Il fiume e la nebbia

 

Scrivo questo post dopo che è passata mezzanotte, perciò mi sembra sbagliato parlare di un’immagine che riportava la data di ieri.

Per fortuna, internet è ricco di canzoni, perciò parlerò di un brano scritto da Daniele Silvestri per la voce di Fiorella Mannoia che mi è entrato nel cuore fin dal primo ascolto: il fiume e la nebbia.

Basterebbe il titolo per capire di che fiume stiamo parlando, anche se la nebbia non la vediamo da un bel po’. Non vorrei dare a tutto il post un significato politico…ma chi vede il Po come lo spartiacque fra Nord e Sud…beh, forse non immagina cosa significhi avere il proprio fiume trattato come un semplice confine.
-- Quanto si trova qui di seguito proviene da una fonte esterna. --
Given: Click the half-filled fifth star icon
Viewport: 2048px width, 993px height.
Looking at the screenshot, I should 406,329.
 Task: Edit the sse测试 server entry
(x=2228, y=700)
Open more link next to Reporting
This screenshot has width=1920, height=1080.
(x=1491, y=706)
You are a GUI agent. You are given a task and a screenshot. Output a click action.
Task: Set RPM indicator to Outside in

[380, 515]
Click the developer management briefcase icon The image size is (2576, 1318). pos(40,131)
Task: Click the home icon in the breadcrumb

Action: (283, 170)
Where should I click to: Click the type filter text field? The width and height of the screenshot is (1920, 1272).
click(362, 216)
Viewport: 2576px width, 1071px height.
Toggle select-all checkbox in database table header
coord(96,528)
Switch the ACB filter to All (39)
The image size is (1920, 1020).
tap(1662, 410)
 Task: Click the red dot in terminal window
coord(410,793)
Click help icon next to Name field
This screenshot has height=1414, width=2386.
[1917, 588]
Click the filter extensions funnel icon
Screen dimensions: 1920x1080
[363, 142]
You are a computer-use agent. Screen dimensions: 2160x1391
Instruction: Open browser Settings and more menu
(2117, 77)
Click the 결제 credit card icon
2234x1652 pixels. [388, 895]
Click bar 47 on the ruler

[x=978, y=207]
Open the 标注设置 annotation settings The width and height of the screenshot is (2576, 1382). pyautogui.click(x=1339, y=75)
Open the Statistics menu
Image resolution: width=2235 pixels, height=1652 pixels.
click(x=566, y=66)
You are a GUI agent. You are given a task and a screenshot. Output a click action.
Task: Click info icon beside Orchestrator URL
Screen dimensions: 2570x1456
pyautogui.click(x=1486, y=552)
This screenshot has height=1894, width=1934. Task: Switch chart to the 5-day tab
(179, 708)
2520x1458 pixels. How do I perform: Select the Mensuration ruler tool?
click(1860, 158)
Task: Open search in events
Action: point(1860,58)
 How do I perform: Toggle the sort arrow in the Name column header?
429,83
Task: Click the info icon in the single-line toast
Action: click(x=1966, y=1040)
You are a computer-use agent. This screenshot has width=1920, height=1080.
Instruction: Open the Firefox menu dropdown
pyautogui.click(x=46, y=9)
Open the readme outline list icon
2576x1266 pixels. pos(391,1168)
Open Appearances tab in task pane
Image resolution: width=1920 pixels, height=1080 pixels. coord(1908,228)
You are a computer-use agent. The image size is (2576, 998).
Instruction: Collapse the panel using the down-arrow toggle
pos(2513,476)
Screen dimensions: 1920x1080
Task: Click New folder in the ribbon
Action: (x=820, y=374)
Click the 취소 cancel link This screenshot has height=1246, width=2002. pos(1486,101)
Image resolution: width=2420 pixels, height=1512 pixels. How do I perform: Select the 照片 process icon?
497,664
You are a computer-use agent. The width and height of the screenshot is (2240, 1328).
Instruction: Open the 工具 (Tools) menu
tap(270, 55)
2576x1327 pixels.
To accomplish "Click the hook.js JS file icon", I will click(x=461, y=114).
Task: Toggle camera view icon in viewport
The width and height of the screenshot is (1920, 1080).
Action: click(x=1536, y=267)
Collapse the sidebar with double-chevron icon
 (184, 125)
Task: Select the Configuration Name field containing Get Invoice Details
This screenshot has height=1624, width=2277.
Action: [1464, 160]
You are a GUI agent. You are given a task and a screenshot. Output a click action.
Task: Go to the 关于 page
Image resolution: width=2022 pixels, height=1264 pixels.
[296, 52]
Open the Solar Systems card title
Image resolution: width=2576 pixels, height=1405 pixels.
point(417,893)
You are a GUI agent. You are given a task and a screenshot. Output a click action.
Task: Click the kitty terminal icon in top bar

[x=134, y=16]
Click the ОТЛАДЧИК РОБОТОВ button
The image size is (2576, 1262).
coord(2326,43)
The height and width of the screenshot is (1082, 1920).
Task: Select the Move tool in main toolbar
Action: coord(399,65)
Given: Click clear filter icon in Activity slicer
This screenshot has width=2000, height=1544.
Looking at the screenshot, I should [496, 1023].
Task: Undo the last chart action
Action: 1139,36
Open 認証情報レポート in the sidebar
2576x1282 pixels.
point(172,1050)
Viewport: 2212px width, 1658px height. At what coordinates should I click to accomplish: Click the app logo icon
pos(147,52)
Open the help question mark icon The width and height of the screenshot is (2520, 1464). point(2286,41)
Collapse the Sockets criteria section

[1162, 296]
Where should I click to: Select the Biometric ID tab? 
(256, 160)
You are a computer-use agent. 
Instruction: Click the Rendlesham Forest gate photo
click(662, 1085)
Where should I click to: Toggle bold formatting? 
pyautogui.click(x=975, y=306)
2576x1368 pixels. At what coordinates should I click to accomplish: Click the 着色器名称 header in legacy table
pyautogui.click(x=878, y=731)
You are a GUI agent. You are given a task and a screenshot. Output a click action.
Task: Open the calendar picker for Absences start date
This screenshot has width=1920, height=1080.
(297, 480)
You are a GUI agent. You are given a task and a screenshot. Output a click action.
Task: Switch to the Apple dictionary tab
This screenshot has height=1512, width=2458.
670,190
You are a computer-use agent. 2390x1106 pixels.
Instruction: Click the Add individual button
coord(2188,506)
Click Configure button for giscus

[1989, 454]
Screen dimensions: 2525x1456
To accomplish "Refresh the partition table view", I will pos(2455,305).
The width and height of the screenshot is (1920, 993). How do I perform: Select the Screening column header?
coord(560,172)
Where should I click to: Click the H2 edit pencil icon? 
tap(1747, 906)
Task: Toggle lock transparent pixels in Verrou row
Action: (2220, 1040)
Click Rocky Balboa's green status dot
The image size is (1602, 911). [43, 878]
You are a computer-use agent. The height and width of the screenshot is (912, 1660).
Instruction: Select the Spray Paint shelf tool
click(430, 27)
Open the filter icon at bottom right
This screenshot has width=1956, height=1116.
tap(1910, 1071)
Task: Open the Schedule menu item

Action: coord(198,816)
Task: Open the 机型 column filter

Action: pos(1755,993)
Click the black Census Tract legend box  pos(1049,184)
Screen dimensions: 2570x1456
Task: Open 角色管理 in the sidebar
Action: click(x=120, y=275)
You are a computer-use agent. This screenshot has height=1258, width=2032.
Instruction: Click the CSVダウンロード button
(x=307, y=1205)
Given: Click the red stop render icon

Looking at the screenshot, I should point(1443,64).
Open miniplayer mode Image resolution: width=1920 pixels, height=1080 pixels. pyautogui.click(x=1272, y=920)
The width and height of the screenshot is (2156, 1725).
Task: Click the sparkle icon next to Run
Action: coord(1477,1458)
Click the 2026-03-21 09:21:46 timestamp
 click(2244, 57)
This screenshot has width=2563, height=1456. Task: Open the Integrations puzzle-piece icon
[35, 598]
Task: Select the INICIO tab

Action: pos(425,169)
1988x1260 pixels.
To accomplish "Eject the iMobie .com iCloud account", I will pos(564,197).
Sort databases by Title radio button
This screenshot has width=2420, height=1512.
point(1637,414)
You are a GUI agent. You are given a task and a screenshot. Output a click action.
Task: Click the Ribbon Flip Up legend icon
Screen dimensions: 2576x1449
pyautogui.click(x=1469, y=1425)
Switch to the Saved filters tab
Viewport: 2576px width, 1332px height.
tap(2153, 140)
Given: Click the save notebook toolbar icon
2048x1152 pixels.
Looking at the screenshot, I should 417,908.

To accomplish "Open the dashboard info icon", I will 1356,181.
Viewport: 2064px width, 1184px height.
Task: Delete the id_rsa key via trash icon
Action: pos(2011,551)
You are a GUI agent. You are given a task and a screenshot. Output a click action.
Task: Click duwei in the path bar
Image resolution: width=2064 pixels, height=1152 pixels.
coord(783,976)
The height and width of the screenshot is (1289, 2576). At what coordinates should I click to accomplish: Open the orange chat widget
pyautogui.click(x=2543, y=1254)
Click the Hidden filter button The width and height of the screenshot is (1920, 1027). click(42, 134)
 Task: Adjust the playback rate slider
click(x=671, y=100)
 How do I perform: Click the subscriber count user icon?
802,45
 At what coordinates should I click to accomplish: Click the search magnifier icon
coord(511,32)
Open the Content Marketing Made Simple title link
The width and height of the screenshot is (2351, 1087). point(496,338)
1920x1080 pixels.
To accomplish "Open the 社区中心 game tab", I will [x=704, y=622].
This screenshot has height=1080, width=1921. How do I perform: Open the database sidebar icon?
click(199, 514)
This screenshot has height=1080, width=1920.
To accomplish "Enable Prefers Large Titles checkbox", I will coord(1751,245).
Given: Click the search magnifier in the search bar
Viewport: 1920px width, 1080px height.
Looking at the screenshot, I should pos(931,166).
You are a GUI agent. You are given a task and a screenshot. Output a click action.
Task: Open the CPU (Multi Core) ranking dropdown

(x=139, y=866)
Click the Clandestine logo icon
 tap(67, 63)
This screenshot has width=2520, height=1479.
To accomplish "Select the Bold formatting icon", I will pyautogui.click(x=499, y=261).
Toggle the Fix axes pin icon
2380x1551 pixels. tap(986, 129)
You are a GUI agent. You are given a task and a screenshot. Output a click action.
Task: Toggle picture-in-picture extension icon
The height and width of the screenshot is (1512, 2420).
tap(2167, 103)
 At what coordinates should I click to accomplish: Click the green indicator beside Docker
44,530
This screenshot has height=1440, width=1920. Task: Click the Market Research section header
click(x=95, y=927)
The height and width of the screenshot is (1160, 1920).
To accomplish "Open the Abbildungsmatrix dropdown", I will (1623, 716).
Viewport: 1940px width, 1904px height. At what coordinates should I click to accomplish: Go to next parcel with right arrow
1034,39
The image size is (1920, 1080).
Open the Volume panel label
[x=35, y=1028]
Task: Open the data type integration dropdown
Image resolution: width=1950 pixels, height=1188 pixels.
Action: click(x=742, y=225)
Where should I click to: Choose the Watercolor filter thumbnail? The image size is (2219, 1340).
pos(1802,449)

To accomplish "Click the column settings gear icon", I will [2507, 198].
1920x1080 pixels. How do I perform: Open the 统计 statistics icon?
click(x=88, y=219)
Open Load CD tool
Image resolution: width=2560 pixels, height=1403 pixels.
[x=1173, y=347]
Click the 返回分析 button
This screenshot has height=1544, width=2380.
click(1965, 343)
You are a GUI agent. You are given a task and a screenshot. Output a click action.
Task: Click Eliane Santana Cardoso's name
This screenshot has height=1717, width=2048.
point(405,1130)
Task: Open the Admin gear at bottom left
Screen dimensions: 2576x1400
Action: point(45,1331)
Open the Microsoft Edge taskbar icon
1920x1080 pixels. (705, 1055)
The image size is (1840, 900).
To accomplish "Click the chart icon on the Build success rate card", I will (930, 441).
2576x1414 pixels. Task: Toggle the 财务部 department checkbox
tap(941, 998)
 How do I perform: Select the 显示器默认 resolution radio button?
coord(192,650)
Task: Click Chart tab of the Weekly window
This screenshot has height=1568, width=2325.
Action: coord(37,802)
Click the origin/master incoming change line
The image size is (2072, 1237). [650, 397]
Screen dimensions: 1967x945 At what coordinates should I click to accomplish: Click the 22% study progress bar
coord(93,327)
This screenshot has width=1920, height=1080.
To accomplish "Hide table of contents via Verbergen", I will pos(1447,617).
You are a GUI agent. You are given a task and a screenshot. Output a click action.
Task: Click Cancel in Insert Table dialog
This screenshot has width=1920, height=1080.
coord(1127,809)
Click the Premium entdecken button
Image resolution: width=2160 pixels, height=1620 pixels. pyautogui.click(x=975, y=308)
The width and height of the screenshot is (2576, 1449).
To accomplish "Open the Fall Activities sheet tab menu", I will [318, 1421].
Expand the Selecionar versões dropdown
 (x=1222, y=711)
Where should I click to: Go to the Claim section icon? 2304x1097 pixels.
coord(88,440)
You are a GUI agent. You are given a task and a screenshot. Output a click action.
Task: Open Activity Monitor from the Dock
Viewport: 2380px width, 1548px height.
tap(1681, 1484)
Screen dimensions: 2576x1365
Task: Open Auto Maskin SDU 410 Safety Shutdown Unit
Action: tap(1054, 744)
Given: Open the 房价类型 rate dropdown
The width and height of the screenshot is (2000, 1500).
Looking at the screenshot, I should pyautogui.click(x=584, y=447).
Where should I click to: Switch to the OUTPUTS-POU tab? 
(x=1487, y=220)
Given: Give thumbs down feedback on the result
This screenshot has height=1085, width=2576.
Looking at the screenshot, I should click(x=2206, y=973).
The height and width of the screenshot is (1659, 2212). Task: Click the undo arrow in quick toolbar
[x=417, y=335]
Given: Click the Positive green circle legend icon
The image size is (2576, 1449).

Non so se ha ragione la Mannoia a dire che

È per colpa di quel fiume se io sono ancora qua

Di certo, ogni luogo ha un suo fascino particolare, ma anche le cose che i turisti vedono come un difetto che quasi fa paura, per chi ci è nato significa sentirsi a casa….Come la nebbia o il mare, appunto.

Come avrete capito quest’estate, adoro viaggiare….Ma è anche bello tornare a casa…e, soprattutto, sentirsi a casa.  Perchè dobbiamo trattare lo straniero come un diverso?